A few years back Busi managed to make contact with her mom; they agreed to meet; but just before Busi was supposed to really see her mother for the first time, when finally there was hope for her to get some answers, possibly even closure – her mother passed away… Just like that any chance for Busi to ever find out why her own mother left her and took away the privilege which most of us take for granted – the privilege to grow up with love only a mother could give to her child – is ripped away from her. Just. Like. That.
Busi went to her mother’s funeral which was obviously very difficult. She cannot understand why it was not possible for her mom to make contact with her.
Busi still lives with her gran.
She is 81. She has outlived all her 5 children. She has been struggling for years to try and make ends meet but her pension is not anywhere nearly enough.
“I remember days when all we had to eat was one loaf of bread between four of us – and we had to make it last for 2 days…”
In this ever-changing world where nothing is like it used to be, the role of the grandmother as a care taker has become increasingly important and many communities could not cope without them these days.
The parent generation is in serious decline and leaves a vast number of hildren behind who are still too young to look after themselves. The “Gogo” is often the backbone of the family and has to look out for the well-being of this second generation. With little or no pension money it can get very tough.
Luckily Busi met Ikageng and was taken onto the programme when she was 14. Since then, life has become a little easier. The organisation pays for her school fees, uniform and supplies food parcels. Like so many kids in similar circumstances, she sees Mom Carol as her mom. She very affectionately calls her “Malo”.
Busi currently helps out at Ikageng with office work and admin and is studying to re-write her matric exams.
Inspired by the people who helped her dad whenever he was sick her dream is to become a paramedic. In order to enroll she needs her matric and a valid drivers license which she is hoping to get once she has passed all her exams.

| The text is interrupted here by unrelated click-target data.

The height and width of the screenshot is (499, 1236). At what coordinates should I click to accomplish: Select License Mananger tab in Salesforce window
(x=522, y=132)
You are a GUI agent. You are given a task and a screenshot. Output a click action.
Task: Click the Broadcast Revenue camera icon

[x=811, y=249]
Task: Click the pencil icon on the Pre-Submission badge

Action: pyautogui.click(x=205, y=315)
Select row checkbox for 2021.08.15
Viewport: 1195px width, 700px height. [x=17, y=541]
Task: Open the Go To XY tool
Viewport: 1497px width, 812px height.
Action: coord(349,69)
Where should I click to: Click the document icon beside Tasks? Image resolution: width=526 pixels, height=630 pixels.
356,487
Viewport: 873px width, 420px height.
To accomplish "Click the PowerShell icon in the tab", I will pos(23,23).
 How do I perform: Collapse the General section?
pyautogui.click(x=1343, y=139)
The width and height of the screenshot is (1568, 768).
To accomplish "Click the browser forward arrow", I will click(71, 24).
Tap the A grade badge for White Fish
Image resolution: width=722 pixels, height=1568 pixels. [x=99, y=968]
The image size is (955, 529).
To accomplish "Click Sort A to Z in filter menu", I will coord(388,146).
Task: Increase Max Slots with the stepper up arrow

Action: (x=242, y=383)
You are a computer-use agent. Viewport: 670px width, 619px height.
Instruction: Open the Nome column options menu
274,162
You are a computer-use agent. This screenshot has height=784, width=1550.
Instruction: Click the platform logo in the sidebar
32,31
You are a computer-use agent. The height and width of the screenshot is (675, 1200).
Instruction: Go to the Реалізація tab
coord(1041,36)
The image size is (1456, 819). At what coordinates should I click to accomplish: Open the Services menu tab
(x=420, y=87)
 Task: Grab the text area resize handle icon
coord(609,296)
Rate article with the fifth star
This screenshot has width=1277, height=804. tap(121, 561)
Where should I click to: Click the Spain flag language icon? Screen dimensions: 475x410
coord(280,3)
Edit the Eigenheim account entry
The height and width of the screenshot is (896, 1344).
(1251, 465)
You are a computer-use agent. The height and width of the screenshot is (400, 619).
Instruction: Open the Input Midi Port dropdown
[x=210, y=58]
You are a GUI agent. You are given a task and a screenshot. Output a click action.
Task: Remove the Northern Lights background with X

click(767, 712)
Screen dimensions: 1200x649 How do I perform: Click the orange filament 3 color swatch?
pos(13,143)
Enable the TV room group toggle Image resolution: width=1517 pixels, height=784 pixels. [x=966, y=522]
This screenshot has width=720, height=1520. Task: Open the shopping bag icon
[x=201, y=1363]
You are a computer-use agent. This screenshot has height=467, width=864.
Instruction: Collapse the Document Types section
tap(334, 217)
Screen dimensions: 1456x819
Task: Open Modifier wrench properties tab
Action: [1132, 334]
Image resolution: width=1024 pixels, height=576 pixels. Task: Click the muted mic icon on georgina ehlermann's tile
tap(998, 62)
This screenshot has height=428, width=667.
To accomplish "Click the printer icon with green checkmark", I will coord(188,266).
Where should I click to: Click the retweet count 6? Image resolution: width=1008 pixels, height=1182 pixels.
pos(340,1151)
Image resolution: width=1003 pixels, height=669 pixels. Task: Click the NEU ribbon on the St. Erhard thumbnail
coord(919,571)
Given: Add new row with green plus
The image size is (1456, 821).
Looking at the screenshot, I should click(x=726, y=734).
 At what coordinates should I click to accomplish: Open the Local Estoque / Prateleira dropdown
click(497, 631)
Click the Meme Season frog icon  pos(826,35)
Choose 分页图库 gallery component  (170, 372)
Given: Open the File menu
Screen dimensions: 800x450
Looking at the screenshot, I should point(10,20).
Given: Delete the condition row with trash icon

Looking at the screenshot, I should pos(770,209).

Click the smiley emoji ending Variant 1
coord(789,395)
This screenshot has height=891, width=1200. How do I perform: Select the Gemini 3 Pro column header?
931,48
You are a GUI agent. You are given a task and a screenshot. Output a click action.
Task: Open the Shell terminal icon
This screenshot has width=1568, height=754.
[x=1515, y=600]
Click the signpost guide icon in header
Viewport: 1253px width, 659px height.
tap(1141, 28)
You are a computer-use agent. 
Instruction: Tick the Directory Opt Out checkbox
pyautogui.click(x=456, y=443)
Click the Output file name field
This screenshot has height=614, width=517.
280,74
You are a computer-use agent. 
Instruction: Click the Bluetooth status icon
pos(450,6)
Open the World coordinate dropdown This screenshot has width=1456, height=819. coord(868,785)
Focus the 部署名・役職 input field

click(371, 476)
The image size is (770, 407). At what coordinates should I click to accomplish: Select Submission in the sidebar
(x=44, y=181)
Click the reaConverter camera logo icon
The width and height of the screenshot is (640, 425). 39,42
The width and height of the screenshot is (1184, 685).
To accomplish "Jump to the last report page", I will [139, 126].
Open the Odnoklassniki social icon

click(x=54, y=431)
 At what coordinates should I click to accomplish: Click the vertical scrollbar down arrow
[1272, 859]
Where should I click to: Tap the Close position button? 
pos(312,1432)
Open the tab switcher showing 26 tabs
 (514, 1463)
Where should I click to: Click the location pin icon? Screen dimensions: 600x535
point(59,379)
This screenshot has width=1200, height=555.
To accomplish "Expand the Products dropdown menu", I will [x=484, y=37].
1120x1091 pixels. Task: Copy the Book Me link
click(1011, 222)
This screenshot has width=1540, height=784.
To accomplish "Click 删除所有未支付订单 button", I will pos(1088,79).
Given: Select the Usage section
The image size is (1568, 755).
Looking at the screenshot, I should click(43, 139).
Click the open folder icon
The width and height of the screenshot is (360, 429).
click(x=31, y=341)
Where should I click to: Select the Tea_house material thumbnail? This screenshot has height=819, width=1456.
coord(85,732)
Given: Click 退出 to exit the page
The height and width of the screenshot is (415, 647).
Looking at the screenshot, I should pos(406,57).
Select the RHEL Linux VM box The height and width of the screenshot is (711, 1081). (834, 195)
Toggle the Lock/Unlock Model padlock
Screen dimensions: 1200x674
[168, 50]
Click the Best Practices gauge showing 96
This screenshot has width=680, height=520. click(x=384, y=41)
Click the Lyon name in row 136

One of the biggest challenges most of these children and young adults face is to not lose faith, not to give up and get on the wrong track. It is their mental rather than the physical strength to hold on and to follow their dreams, no matter what, that is being tested, day in, day out. I remember how hard I thought my teenage years were as I was trying to grow up and I had a very privileged childhood with a mother and a father, a very stable roof over my head, and it never ever crossed my mind that other children, when they get home from school, there might not be food waiting for them on the table.
Busi, I have huge respect for where you are in your life right now. You have come a long way and have the possibility to make a difference in your life and in the life of others. Do not give up on this dream of yours. And don’t stop believing in yourself! And don’t ever lose this beautiful, contagious smile of yours!